The World Bank has just upped its oil price forecast for 2017, saying it now expects average prices to be US$55 a barrel over the next year. That’s US$2 more than its earlier forecast, which is a reflection that at least some shred of optimism is returning to the oil market.
In late September, Saudi Arabia managed to persuade its OPEC co-members to consider a reduction in their combined crude oil output in a bid to, as they called it, restore balance to the oil markets. Balance, in this context, invariably means higher prices that would help Saudi Arabia – and other oil-dependent producers – plug growing budget deficits, and help Venezuela and Nigeria stave off a complete economic collapse.
As soon as the news about a general mood of agreement among OPEC members hit the global news flows, crude oil shot up, passing the US$50-barrier and staying there for almost a month now, which may well be the longest over-US$50 streak this year. As optimism returns to the market, it spreads, apparently, to analysts, exactly as pessimism does when the pendulum swings the other way.
Early this year, when OPEC was pumping at full tilt and frackers refused to give up, oil started slipping to new lows. At the time, all the big names in commodity market analysis, including Goldman Sachs, Morgan Stanley, BofA, and Citigroup, warned that crude could really fall to US$20 a barrel. Those were pessimistic times indeed.
Fast forward a few months, and we get Goldman Sachs (to pick just one), revising its oil price forecast to a much cheerier US$45-50. A few months more, and a day after that OPEC meeting that gave oil bulls a much-needed adrenaline shot, Goldman’s analysts were playing it safe: WTI would hover around US$43 a barrel until the end of 2016, down from the earlier US$50 forecast, it said.
Everyone is playing it safe except for the bolder speculators, and with a very good reason. Just three days after the World Bank released its revised outlook – noting that the OPEC freeze is very uncertain – Iraq said it won’t be taking part in any freezes or production cuts. This could very well spell the end of OPEC negotiations, since Iraq is OPEC’s second-largest producer after Saudi Arabia, and has been pumping a daily average of 4.7 million barrels, according to the State Oil Marketing Company’s head Falah al-Amri.
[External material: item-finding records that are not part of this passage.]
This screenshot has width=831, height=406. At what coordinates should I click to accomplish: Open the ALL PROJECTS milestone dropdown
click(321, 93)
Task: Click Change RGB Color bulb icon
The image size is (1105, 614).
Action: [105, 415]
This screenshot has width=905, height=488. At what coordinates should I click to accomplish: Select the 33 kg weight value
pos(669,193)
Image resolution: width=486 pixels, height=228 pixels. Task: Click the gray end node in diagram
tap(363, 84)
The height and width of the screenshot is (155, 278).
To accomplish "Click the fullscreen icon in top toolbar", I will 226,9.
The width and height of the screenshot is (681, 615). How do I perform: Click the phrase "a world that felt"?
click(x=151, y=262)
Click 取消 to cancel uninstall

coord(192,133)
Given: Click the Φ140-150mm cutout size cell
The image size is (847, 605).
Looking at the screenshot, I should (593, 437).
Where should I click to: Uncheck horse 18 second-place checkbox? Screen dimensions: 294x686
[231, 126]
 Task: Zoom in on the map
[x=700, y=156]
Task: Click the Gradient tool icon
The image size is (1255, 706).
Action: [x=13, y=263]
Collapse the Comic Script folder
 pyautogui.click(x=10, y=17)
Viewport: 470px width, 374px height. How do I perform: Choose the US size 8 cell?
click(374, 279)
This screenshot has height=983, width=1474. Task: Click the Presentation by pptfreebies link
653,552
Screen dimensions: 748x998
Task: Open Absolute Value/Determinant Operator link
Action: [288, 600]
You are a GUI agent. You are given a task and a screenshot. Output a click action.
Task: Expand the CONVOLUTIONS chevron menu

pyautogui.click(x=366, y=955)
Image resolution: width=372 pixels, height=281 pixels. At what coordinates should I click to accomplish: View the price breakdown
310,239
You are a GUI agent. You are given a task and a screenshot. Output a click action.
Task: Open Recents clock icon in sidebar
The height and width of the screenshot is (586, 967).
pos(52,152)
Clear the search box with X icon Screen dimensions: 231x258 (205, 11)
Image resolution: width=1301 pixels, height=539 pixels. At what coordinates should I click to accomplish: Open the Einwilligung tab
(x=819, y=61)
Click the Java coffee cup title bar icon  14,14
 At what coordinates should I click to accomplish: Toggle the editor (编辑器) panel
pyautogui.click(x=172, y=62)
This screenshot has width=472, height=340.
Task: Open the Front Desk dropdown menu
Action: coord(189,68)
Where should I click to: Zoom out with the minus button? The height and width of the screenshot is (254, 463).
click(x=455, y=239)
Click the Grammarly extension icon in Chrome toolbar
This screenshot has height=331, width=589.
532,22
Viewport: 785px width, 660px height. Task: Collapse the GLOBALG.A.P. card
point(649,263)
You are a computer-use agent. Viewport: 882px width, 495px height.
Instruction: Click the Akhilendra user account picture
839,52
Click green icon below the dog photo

Add to this the vague comments on the agreement from Russia’s Energy Minister Alexander Novak and Saudi’s Oil Minister Khalid al-Falih, and the chances of a freeze agreement actually getting sealed plunge closer to zero.
Of course, there is still time until November 30, which is when OPEC is scheduled to meet in Vienna for the final decision on a freeze. It is possible that Saudi Arabia will manage to somehow convince Iraq it should play along, although this would be hard, given the exemption granted Iran, Libya, and Nigeria because of the market share loss they suffered for reasons other than the oil price drop.
Riyadh would have a tough time explaining to Iraq – which is still mired in its fight with Islamic State and desperately needs all the oil revenues it can get – that it’s “ineligible” for an exemption.
This environment of uncertainty is what makes any forecast questionable, even if it comes from the World Bank. For better or worse, the uncertainty is very likely to continue, prompting more forecast revisions.